Sospechosos habituales

. 12/11/08

Es tendencia desde hace algunos años: pretender escuchar un disco, para escribir sobre él, antes de que se ponga a la venta es más difícil que intentar ganarle a Nadal la final de Roland Garros con una raqueta de ping pong.


Me pregunto por qué. Obviamente, la piratería ha desquiciado a la industria. Es decir, la razón por la que a un periodista no le mandan el disco tres o cuatro días antes de que éste llegue a las tiendas es, simplemente, evitar que el producto sea pirateado.

Por si alguien se lo pregunta: ¿qué necesidad tiene un periodista de escuchar el disco con antelación? Muy fácil: las revistas se cierran unos diez días antes de que lleguen a los quiscos. Por tanto, para publicar la crítica de un disco que se publica en diciembre es necesario escucharlo, como muy tarde, a mediados de noviembre.

Se han tomado decisiones salomónicas a este respecto. Al principio, te enviaban un CD-R, sin portada ni letras ni créditos ni nada, con una cosa llamada “marca de agua”. O lo que es lo mismo: una especie de chip con tu nombre grabado que amenazaba con llevarte directamente a los tribunales en caso de que el rastro del delito desembocara en tu humilde y cutre copia. Lo de la marca de agua se avisaba, a modo de velada amenaza: “Te mando un avance, pero es con marca de agua. Ya sabes”.

También se ha intentado usar la tecnología Internet. Se creó un sistema llamado Ritmonet, que te permitía, previo acceso de tu clave y contraseña, escuchar el disco. Naturalmente, sin datos adicionales (créditos, imágenes, letras…). No todas las discográficas se apuntaron al invento, que, por otra parte, requería de un proceso tedioso para ser utilizado. Más adelante, otras compañías han optado por “colgar” en una especie de ftp las canciones de los discos nuevos. Pero esta idea, tan genial como sencilla, queda en agua de borrajas cuando los responsables de alimentar la ftp se cansan de hacerlo al mes.

Opción C: al periodista se le “invita” a visitar las oficinas de la discográfica y escuchar allí el disco, porque, según se le informa, “el CD no puede salir de la compañía”. Lo de Mahoma y la montaña. De modo que el sufrido periodista se traslada a la sede de la discográfica para poder oír el avance. Lo que equivale a perder toda una mañana o una tarde, cosa que antes no pasaba. Una vez allí, es introducido en algún despacho vacío, o tal vez se le sienta a una mesa rodeado de secretarias, para que desempeñe allí su trabajo. Con el consiguiente trasiego de personal que entra, sale y se pregunta quién demonios es ese señor que se ha metido de okupa en sus oficinas. Como poco, una situación incómoda.

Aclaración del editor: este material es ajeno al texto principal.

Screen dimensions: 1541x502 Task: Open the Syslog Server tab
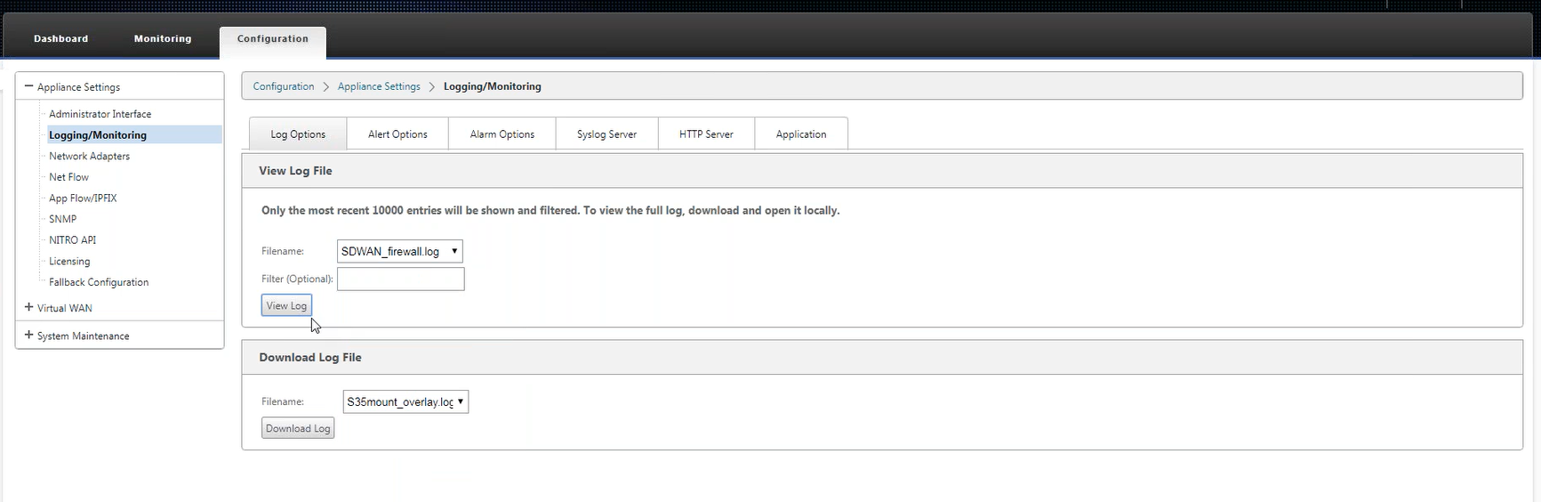[606, 134]
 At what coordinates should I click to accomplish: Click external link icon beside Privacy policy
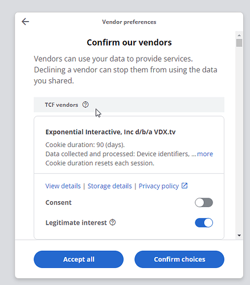point(185,186)
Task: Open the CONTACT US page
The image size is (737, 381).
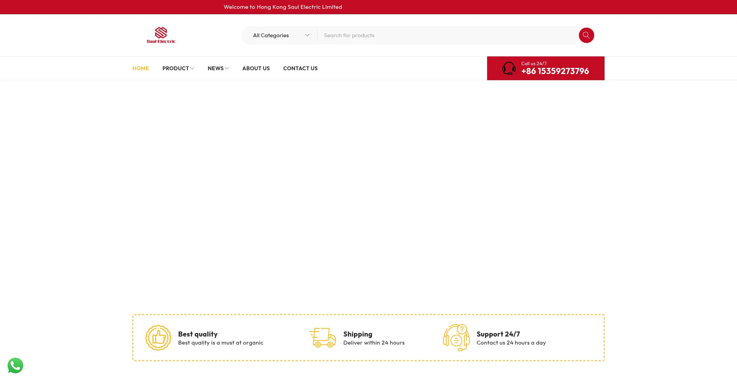Action: click(300, 68)
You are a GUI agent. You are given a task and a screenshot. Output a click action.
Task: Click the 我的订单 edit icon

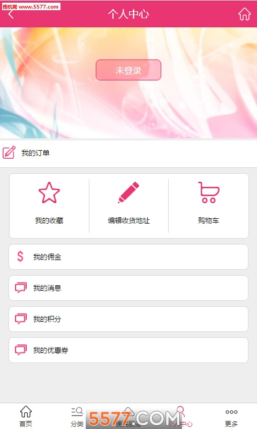pos(9,153)
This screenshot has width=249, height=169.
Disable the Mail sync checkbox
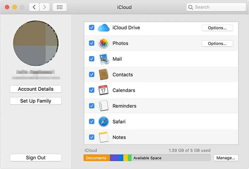tap(92, 59)
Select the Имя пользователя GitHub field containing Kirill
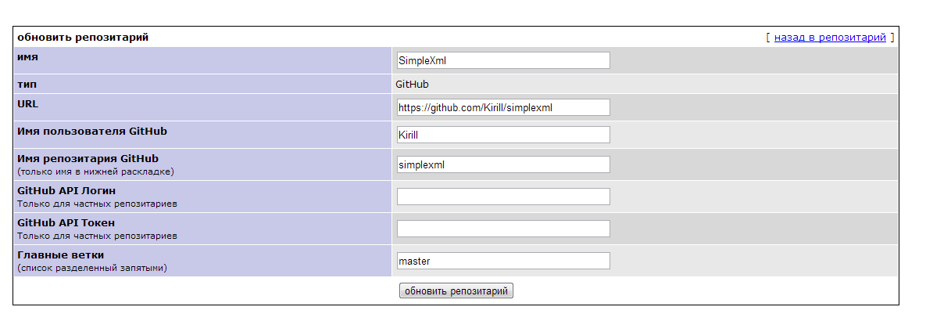Viewport: 926px width, 314px height. click(x=502, y=135)
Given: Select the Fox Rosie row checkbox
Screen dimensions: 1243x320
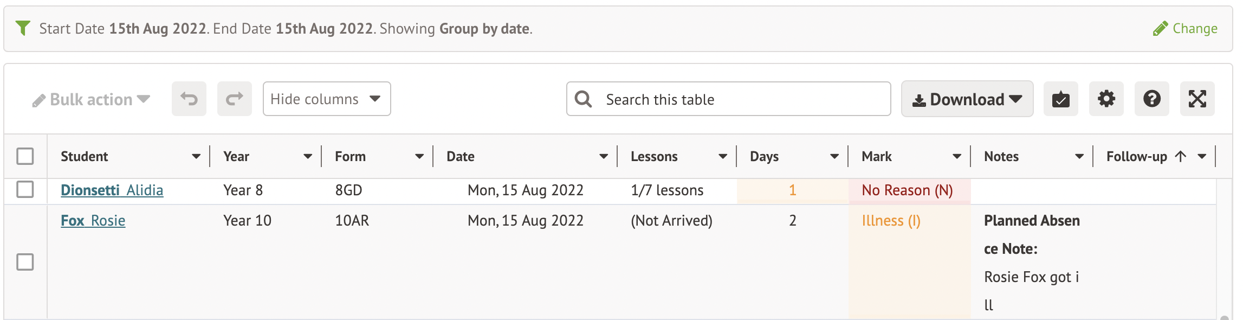Looking at the screenshot, I should (25, 262).
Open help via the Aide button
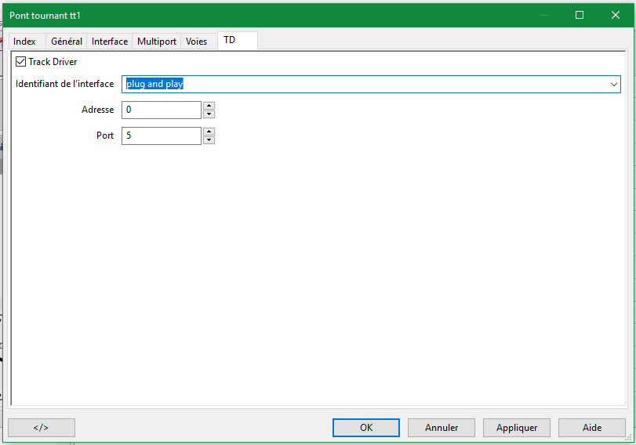Viewport: 636px width, 445px height. tap(592, 428)
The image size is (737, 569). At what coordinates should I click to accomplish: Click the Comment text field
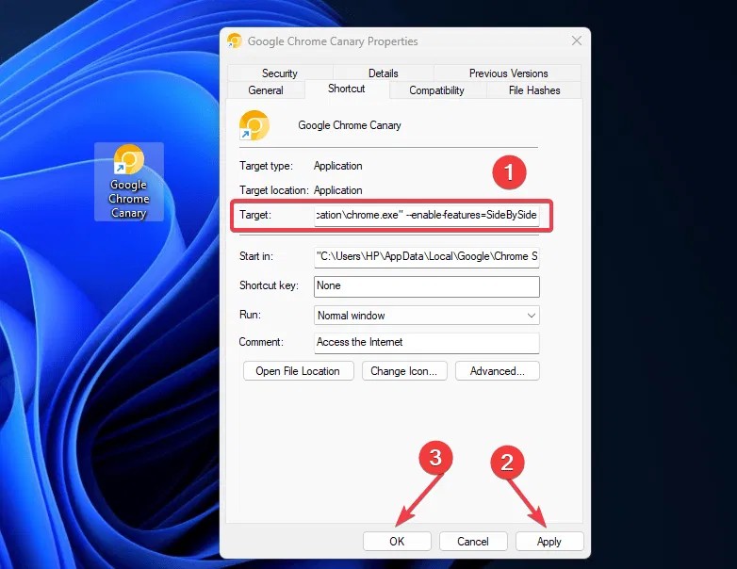click(426, 342)

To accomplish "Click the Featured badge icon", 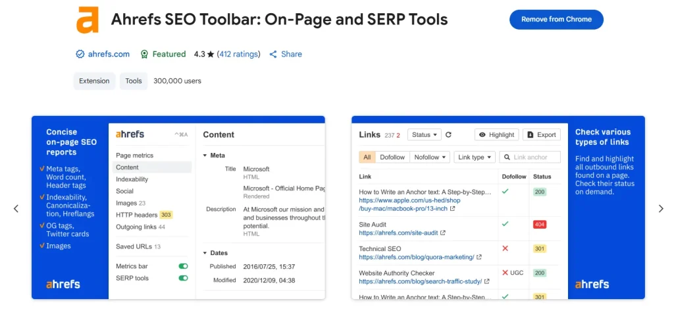I will point(144,54).
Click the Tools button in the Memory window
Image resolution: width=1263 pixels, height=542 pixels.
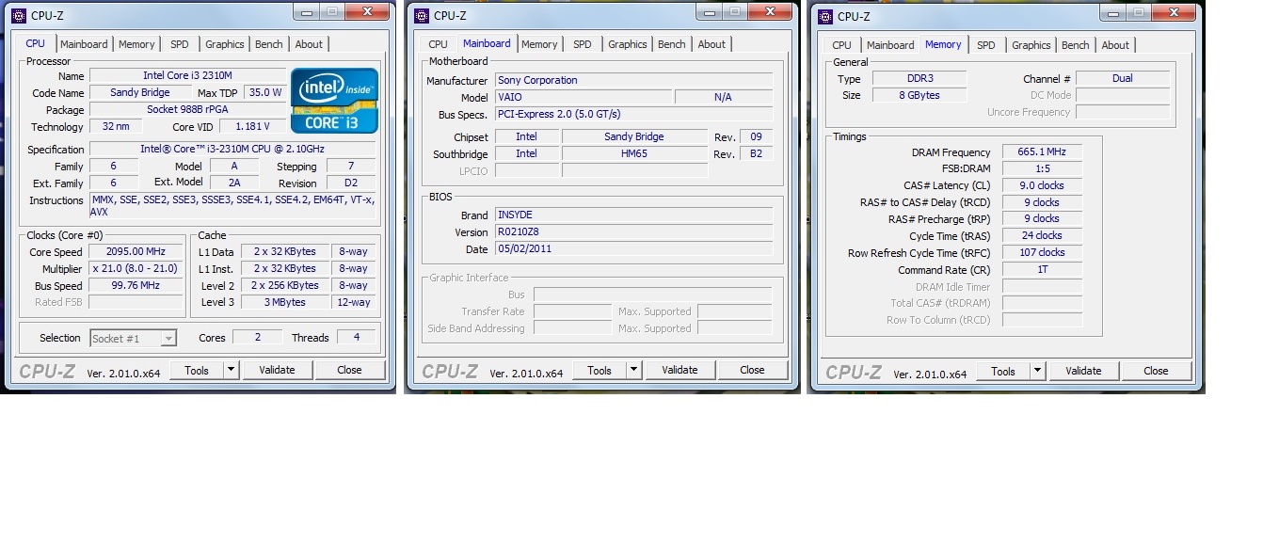(1003, 372)
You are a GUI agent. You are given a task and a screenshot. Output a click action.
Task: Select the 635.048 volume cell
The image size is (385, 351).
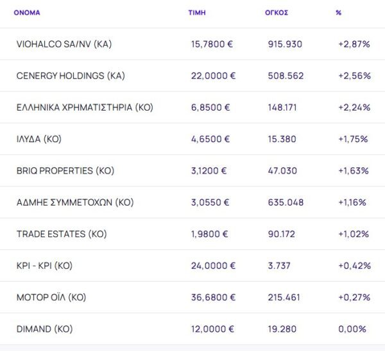[286, 202]
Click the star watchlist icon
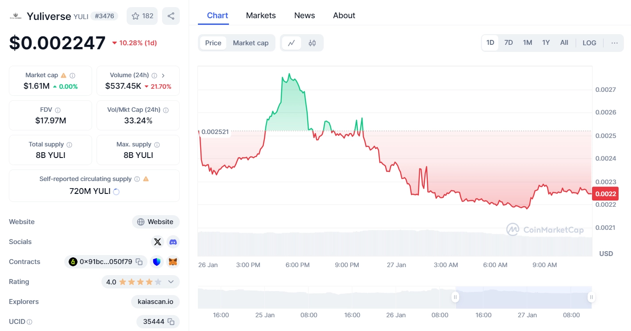This screenshot has height=331, width=631. [135, 16]
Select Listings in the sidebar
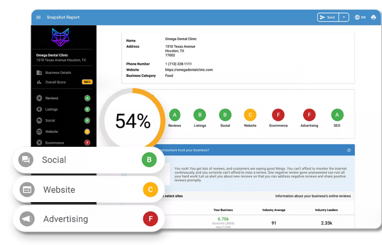The height and width of the screenshot is (245, 382). coord(52,109)
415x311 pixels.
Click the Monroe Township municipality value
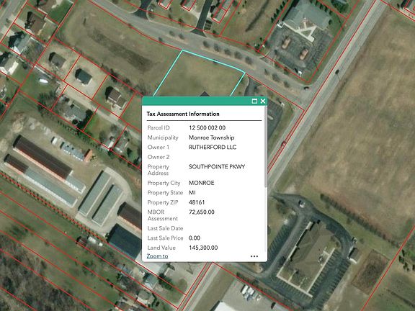(212, 138)
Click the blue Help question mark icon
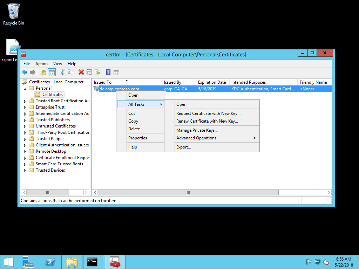 [x=108, y=73]
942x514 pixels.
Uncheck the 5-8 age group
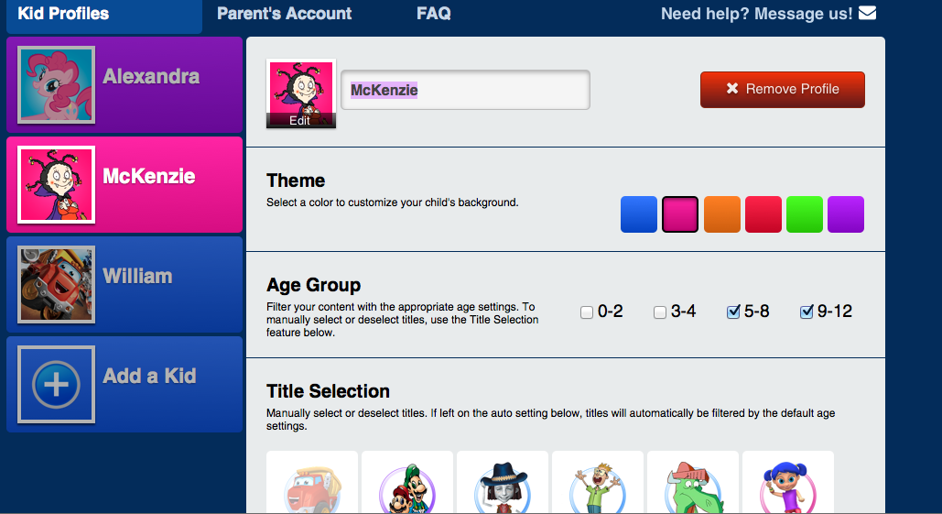[x=733, y=312]
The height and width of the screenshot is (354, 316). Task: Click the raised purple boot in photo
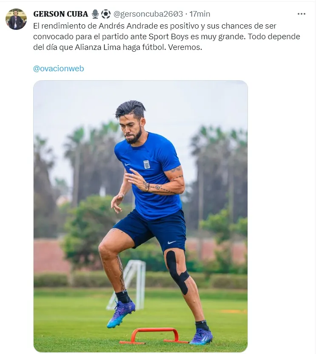pos(121,313)
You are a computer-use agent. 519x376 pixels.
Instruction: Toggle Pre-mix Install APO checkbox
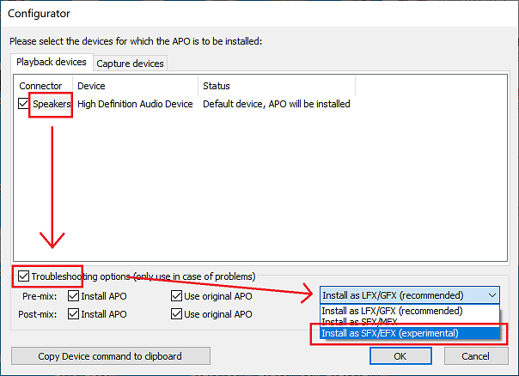[x=73, y=296]
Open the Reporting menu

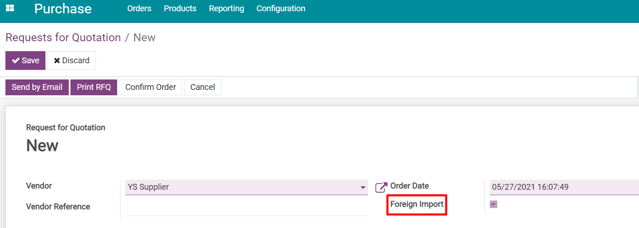click(x=226, y=8)
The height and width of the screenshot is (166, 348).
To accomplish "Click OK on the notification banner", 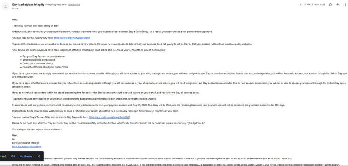I will point(13,156).
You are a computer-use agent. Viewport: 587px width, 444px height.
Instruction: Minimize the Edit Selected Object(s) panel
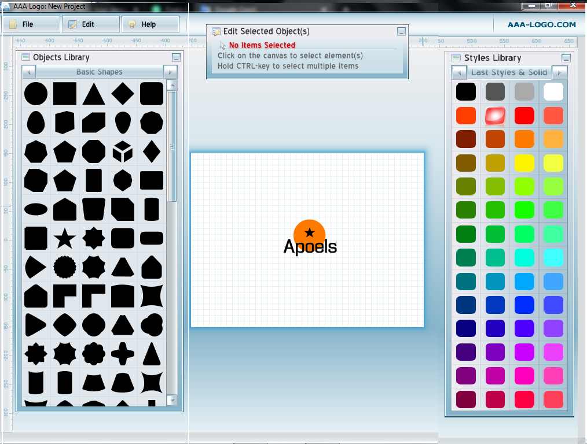[401, 32]
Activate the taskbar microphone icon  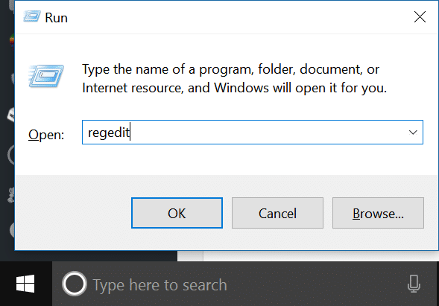coord(414,284)
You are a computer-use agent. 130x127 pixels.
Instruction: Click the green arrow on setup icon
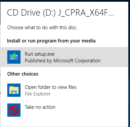coord(14,55)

Lo más habitual, por consiguiente, es fracasar en el intento. Sencillamente: ni CD original, ni avance con marca de agua, ni descarga desde Internet. Ni siquiera la visita a la compañía. Resulta que a ellos tampoco les ha llegado el disco.

La cuestión es: ¿quién se ha sacado de la manga esa relación causa-efecto? ¿Por qué alguien ha interpretado que enviar un disco a un periodista tiene que ver con que ese CD sea pirateado? Si de algo se puede acusar al crítico es de querer publicar un texto sobre dicho CD, es decir, de poder amplificar su repercusión. De buena fe, lo escuchará una o dos veces, y lo dejará metido en un cajón o encima de la mesa del comedor, y allí se quedará hasta que se llene de telarañas.

Y cuanto peor está la industria de la música, cuando más justificado estaría que el promocionero de turno, raudo y veloz, te llevara el CD a tu casa (junto con una bandeja de pastas), y perdiera el culo para conseguir unas líneas que ayudaran a vender su “producto”, más problemas te ponen. Absolutamente delirante.